前阵子回了一趟母校,路过老教学楼,隔着窗户看见一位年轻老师正在上课。讲台上的他,把课件投到屏幕上,侧着身子,看着底下的学生,时不时弯下腰跟旁边的孩子低声说两句。
我忽然想起自己念书时,讲台是一块神圣的地方。老师往那儿一站,半个班的动静都能被他镇住。粉笔在黑板上敲两下,教室里连掉根针都听得见。那时候的讲台,是权威的位置。
现在呢,讲台还在,但站在上面的人,好像已经不是从前那个"唯一的声音"了。
上个月,我在一个教师朋友的办公室里等他下班,听见他和同事聊AI。朋友说,他最近把作业批改交给了一个软件,几秒钟出结果,还有错题分析。又说,连讲知识点的环节,他也在尝试用AI做课前预习材料,学生提前看,课上就腾出时间来讨论。
我问他,那你还教什么?
他愣了一下,然后笑了:"教学生怎么想问题啊。"
那一刻我好像明白了点什么。
朋友带毕业班,班上一个男孩,平时成绩中等,最近一次模考突然掉了一大截。AI的学情报告显示,这个孩子某几类题型的正确率在持续下滑,建议加强专项训练。朋友没有直接给孩子加题。他先把男孩叫到办公室,聊了半小时,才知道孩子父母最近在闹离婚,他每天晚上都睡不好。
"AI能告诉我他哪道题错了,"朋友说,"但它不知道他为什么错。
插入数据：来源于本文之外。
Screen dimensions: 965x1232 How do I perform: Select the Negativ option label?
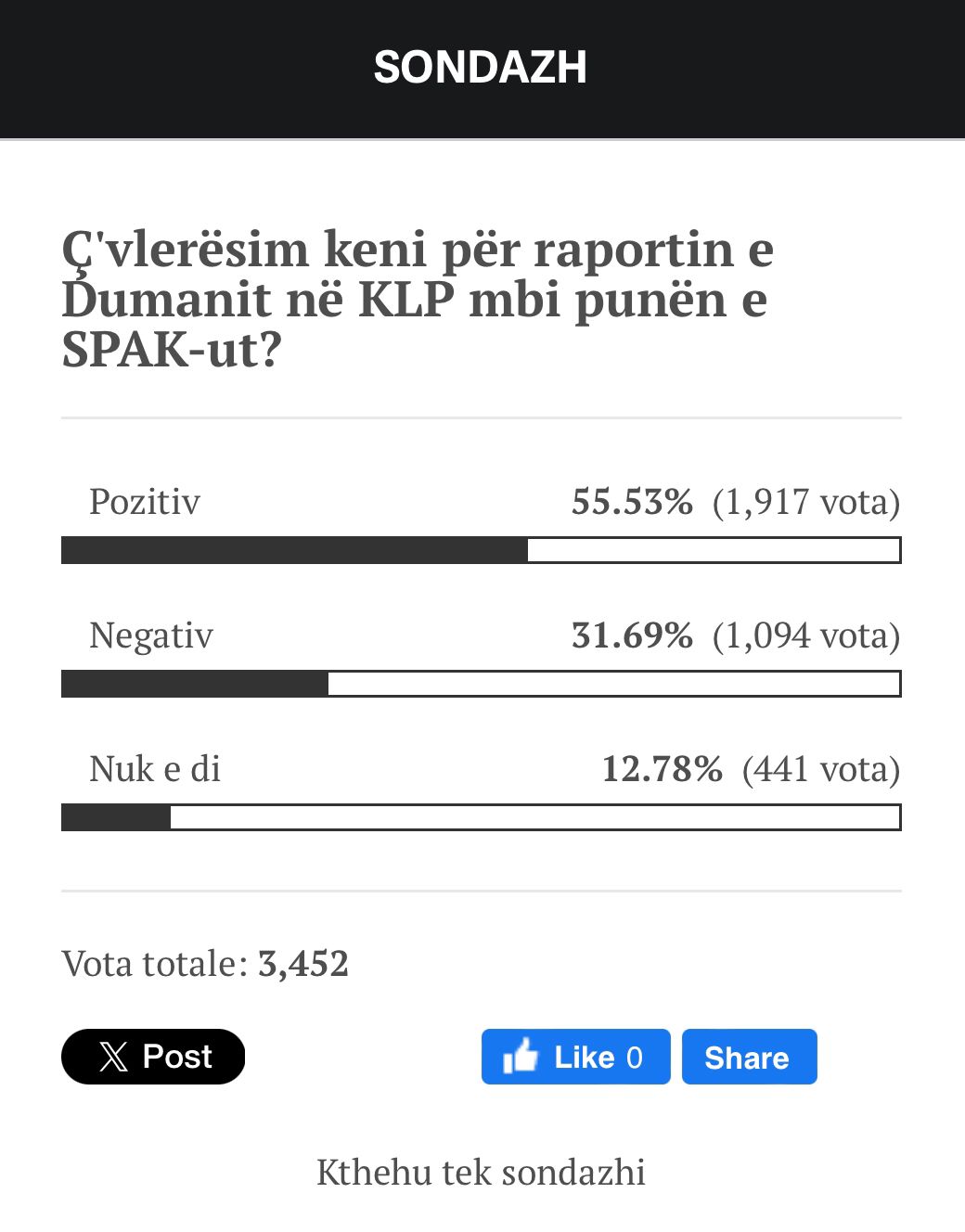pyautogui.click(x=151, y=635)
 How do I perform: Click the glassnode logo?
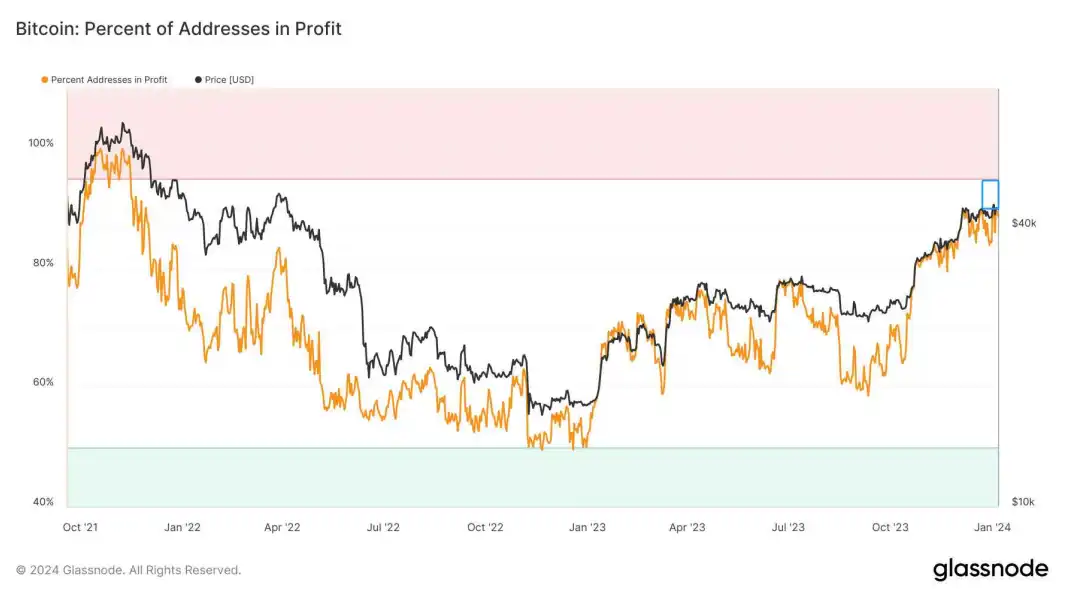click(x=990, y=570)
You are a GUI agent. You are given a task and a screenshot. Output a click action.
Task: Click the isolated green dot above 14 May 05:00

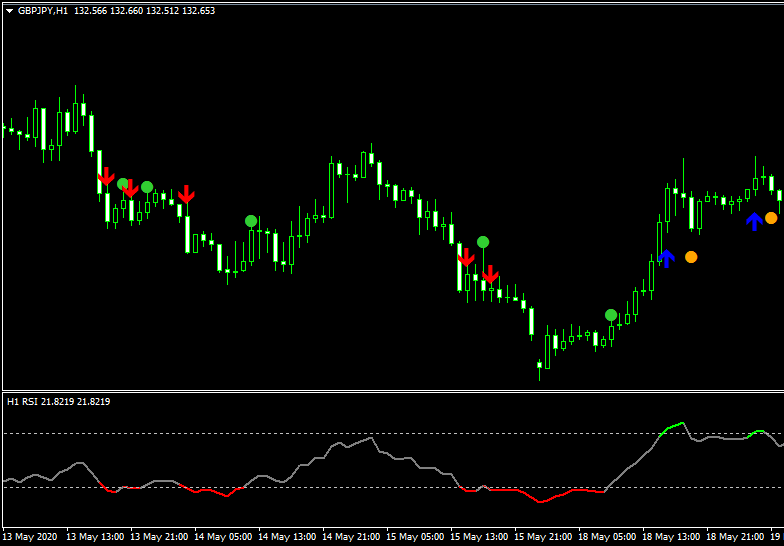[251, 221]
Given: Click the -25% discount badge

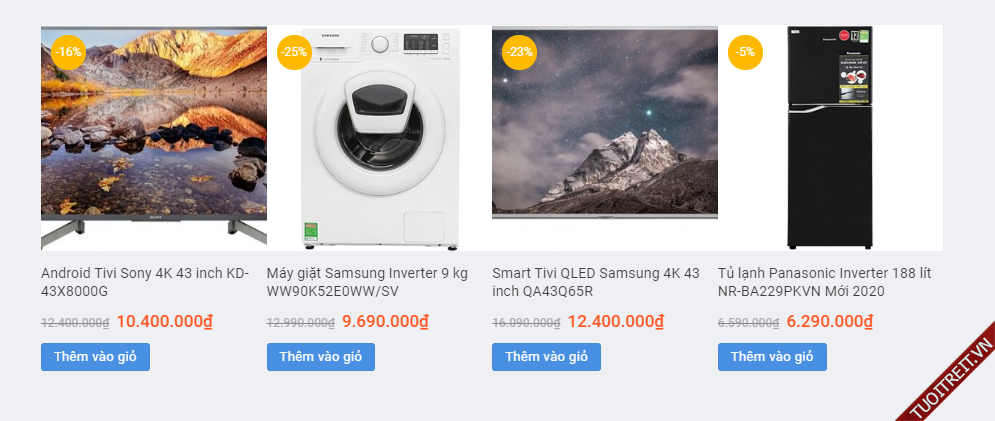Looking at the screenshot, I should pos(294,52).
"
还有一件事,我印象很深。班上一个女生,性格内向,作文写得一般,但有天朋友在她的随笔里读到了一段关于下雨的描写,很动人。朋友特意把这篇随笔打印出来,在班级后墙上贴了一个月,还在上面批了一行字:"你有一双会观察的眼睛。"
那个女生后来把写作捡起来了,越写越好。朋友说,这不是什么教学法,就是想让一个孩子知道自己被看见了。
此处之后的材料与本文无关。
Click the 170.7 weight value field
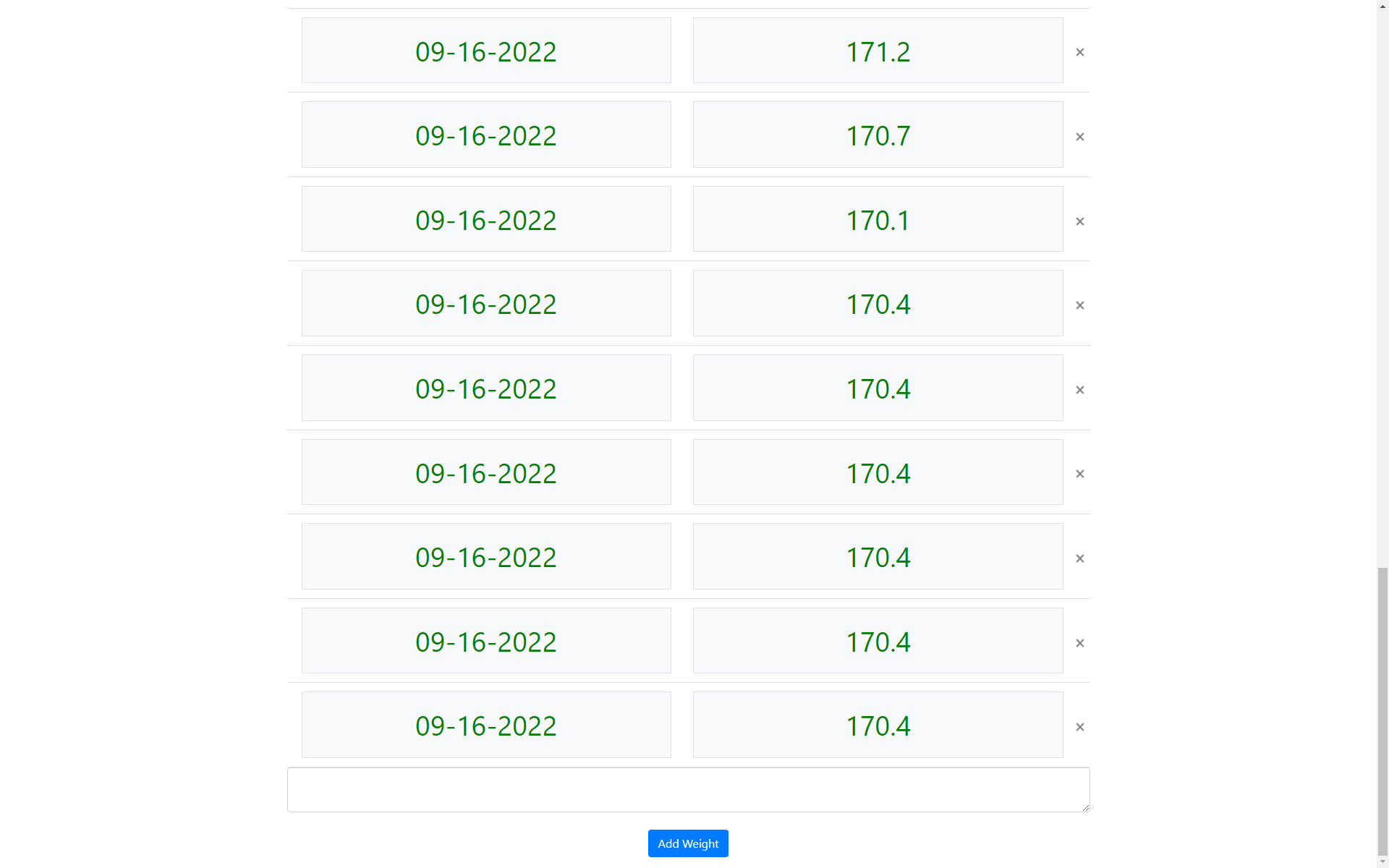The height and width of the screenshot is (868, 1389). (x=878, y=135)
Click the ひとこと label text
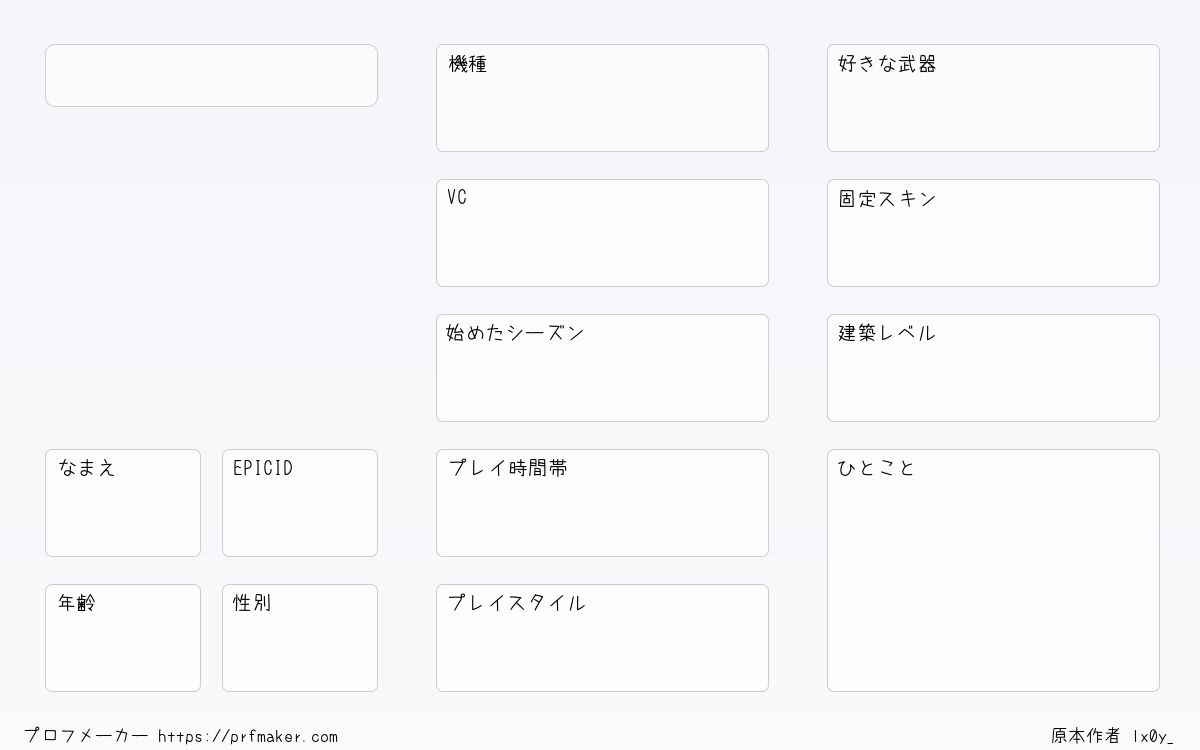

那天聊到最后,朋友跟我说了句话,我一直记着:"以后上课,我大概会站到讲台边去。把讲台让给屏幕,自己站在学生中间。"
我想了想,觉得这画面挺好的。
黑板还在,教室还在,老师还在。只是那个站在讲台中央、把知识端给学生的人,正在慢慢变成站在讲台边、陪着学生一起看世界的人。知识会有很多来源,但人之所以信任一个老师、愿意跟着他学,从来不是因为他说得标准,而是因为他懂你。
AI可以讲一万遍同样的题,不厌其烦;但它没法在你看懂之前,先看懂你。
这大概就是讲台边那个人的位置——不上不下,不远不近,恰好是你能看见他、他也能看见你的距离。